Das Land gibt eine Standortgarantie für die Geburtenstation der Klinik Oberpullendorf ab. Rund um Geburten, aber auch in anderen Bereichen, wird das Angebot weiter ausgebaut.
Mit dem Bekenntnis zum Standort und der Ankündigung von Landeshauptmann Hans Peter Doskozil die Abteilung für Gynäkologie in der Klinik Oberpullendorf mit all ihren Angeboten wieder als eigene Abteilung zu etablieren, gehören die Diskussionen rund um eine mögliche Schließung der Geburtenstation der Vergangenheit an. Politisch schlug diese in den vergangenen Jahren hohe Wellen. Die ÖVP feiert die von Doskozil langfristig abgegeben Standortgarantie jetzt als ihren Erfolg. „Wir haben nicht lockergelassen. 4.000 Menschen haben die Petition für den Erhalt der Geburtenstation unterzeichnet“, sagt ÖVP-Landesgeschäftsführer Patrik Fazekas. Dieser Einsatz habe sich gelohnt.

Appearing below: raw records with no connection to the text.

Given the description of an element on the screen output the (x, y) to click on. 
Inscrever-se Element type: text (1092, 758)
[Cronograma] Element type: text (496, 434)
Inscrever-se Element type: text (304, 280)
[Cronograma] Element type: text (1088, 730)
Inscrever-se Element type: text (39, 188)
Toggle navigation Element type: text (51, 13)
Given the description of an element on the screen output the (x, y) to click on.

Oberpullendorf hat sich einen Namen als Kinderwunschklinik gemacht. Die Erfolgsquote steht bei 40 Prozent. Das spicht für den Standort.
Landeshauptmann Hans Peter Doskozil
Vom Landeschef gab es hingegen abermals ein Bekenntnis zum Burgenländischen Weg. „Die Entwicklung der Kliniken ist ein zentraler Punkt. Wir müssen uns im Hinblick auf die Gastpatientenregelung zu anderen Bundesländern positionieren und das tun wir bei all unseren Klinik-Standorten“, betont Doskozil ein Mal mehr.
Leistungsangebot wird in Klinik Oberpullendorf ausgebaut
In Oberpullendorf wird es daher ab 2025 einen eigenen Magnetresonanz-Tomograph geben. Auch die Augenklinik wird zusätzliche Kapazitäten erhalten. Im Bereich der Chirurgie will man sich weiter spezialisieren, etwas auf Schilddrüsen.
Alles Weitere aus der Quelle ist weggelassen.